The goal of this repo is to show off some of my skills in Databricks and Terraform, I hope you enjoy it ;)
In order to do this, I designed a CI/CD pipeline and a data ingestion/processing pipeline that takes real estate listing data simulated by a Lambda funtion into S3, ingests it into Databricks via Autoloader and transforms it through a medallion architecture of Delta Live Tables in order to expose it as a Databricks Dashboard.
Real Estate Inc. has a backend service, which emits JSON messages to an S3 bucket, whenever a listing on their website is created, updated, or deleted. This data needs to be flattened and consumed via a dashboard, containing only the currently active listings on the website.

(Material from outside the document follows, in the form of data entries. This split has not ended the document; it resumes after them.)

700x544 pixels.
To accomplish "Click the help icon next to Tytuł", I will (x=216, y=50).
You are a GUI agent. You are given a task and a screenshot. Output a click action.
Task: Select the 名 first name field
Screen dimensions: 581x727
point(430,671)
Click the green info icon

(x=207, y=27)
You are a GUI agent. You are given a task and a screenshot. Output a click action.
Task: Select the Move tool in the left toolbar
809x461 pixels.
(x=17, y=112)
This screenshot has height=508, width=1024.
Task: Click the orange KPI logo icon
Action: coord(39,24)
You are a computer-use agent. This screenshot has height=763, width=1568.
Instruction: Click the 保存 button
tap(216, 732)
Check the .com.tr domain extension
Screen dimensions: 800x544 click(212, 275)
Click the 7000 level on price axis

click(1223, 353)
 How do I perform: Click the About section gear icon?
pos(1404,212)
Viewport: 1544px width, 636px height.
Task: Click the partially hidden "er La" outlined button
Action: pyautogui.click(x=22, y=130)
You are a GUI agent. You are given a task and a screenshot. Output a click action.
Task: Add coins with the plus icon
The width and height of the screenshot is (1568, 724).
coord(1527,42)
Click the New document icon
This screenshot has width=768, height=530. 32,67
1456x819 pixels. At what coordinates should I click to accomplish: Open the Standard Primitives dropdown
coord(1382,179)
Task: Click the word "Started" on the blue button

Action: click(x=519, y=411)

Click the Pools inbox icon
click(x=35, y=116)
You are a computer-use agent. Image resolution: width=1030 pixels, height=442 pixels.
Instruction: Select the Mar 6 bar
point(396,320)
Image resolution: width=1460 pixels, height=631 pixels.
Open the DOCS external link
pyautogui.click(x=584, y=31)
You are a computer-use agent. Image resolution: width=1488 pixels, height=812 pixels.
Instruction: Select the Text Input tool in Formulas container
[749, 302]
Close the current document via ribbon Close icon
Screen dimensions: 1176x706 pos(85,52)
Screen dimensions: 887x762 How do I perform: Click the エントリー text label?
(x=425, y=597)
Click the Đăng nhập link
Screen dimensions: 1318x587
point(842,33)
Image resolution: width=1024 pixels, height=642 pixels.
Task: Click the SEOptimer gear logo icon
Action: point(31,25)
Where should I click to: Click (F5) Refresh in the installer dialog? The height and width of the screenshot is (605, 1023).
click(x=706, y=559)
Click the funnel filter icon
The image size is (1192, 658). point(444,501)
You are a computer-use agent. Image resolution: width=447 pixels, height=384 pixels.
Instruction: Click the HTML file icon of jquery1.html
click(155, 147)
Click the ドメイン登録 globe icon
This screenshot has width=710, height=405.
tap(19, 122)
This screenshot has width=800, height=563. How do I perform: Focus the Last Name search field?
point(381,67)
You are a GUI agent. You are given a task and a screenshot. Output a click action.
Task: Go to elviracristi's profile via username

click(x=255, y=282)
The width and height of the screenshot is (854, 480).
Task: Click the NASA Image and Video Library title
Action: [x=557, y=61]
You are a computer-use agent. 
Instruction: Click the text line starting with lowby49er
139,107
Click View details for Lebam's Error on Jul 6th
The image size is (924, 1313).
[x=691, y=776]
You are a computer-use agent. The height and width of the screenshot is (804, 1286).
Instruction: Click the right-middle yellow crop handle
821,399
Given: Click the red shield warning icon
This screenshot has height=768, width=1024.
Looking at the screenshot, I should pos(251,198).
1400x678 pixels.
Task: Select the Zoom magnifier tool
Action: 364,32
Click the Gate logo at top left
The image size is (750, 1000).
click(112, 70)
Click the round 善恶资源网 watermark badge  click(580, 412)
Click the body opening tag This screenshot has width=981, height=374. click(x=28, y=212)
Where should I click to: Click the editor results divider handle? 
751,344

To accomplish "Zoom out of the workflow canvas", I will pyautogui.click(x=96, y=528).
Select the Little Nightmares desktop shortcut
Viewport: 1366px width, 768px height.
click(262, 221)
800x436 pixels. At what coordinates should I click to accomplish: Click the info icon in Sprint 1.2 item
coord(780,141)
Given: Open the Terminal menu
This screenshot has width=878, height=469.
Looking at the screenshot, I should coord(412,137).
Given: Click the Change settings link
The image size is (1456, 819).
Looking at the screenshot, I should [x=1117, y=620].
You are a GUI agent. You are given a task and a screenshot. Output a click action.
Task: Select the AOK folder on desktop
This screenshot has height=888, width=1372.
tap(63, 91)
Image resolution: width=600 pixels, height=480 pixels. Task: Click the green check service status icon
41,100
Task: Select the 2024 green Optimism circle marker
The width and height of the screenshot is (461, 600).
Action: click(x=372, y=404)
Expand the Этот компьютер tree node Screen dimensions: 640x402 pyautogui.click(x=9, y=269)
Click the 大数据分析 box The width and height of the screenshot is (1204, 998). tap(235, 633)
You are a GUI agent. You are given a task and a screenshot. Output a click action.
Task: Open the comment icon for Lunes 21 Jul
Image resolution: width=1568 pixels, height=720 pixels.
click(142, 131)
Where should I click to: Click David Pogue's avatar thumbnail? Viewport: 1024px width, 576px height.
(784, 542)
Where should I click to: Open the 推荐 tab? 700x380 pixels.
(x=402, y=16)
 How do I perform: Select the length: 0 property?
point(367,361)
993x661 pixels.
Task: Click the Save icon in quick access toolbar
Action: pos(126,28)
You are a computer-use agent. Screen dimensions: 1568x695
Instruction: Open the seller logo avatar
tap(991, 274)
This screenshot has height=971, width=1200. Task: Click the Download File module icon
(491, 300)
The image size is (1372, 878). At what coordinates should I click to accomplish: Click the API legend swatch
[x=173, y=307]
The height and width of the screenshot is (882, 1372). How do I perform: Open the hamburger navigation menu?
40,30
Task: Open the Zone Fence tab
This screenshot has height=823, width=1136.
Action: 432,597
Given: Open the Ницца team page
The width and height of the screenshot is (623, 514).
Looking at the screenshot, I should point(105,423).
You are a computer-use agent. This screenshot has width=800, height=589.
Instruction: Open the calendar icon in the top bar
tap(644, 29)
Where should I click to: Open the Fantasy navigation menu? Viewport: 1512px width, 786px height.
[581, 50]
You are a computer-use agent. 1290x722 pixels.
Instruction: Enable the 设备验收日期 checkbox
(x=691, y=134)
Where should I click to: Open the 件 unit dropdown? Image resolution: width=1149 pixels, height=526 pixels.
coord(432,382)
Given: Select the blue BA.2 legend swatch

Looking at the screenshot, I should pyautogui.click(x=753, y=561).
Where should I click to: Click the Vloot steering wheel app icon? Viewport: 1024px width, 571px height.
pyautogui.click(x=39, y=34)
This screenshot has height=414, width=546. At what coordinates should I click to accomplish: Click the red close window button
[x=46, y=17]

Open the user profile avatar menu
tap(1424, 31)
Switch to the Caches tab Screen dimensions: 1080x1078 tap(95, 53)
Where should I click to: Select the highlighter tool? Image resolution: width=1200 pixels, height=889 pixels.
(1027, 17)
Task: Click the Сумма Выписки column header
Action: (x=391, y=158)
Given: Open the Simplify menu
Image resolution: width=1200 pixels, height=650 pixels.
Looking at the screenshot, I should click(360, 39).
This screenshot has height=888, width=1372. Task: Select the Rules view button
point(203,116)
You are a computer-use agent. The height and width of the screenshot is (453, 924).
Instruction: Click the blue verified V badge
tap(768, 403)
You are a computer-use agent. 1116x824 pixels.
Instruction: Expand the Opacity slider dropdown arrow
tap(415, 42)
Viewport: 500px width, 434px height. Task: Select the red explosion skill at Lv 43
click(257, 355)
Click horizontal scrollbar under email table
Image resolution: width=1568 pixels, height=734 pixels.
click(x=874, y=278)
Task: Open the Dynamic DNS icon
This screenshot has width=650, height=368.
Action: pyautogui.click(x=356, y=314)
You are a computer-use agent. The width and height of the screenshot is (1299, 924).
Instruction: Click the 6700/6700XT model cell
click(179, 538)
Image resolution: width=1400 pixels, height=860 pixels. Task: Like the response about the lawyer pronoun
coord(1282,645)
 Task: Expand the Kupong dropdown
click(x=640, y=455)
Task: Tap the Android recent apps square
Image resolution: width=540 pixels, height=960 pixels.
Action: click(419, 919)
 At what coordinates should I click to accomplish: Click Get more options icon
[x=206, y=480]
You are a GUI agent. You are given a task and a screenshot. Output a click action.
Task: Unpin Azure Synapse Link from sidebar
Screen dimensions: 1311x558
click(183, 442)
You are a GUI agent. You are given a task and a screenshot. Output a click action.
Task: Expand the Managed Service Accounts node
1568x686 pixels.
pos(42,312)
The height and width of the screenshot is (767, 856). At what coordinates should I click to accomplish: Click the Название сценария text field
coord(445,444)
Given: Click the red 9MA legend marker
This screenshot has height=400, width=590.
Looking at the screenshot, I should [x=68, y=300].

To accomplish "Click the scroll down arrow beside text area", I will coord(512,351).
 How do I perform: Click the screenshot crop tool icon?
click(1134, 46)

The solution consists of two main parts:
- Lambda Functions: For handling the publishing service and the ingestion of listing CRUD events.
- Data Pipeline: Using Delta Live Tables (DLT) to process and manage the data, implementing both Bronze, Silver, and Gold tables, including an SCD2 table for historical changes.
- CI/CD Pipeline: Utilizing GitHub Actions for continuous integration and deployment.
- Infrastructure as Code: Managing infrastructure with Terraform.
This Lambda function simulates the behavior of the publishing service by generating and updating listings. It handles:
- Creation of Listings: Generates new listings with random data.
- Updating Listings: Updates existing listings with random modifications.
- Deletion of Listings: Deletes existing listings based on a random choice.
This Lambda function captures the CRUD events from the publishing service and reflects them onto a staging bucket. It handles:
- Detection of Events: Listens for object creation and deletion events in the S3 bucket.
- Processing Events: Retrieves the file contents for created objects and constructs a message payload.
- Storing Events: Writes the processed events to a staging S3 bucket with a unique hash identifier.
- Raw Listings Data: Contains raw listings data with S3 events, capturing JSON objects from the sales_and_rentals listings.
- Flattened Listings Data: Processes the raw data to flatten the JSON structure, removing nested fields and ensuring each column represents a property from the original JSON document.
- Current Listings Data: Maintains the latest state of each listing, including deletions, and ensures the data is available for querying from a Data Warehouse.
- Historical Listings Data: Tracks the SCD Type 2 history for listings, including records that have been deleted, with start and end timestamps for validity and an
is_current
boolean to indicate the current record.
The infrastructure is managed in its entirety by Terraform.
GitHub Actions is used for continuous integration and deployment. The workflow automates the following steps:
- Zipping Lambda Functions: Packages the Lambda functions.
- Terraform Initialization: Initializes Terraform in the workspace.
- Terraform Plan and Apply: Applies the Terraform plan to deploy the infrastructure.
The CI/CD pipeline ensures that any changes to the codebase or infrastructure are automatically tested and deployed, maintaining consistency and reliability in the deployment process.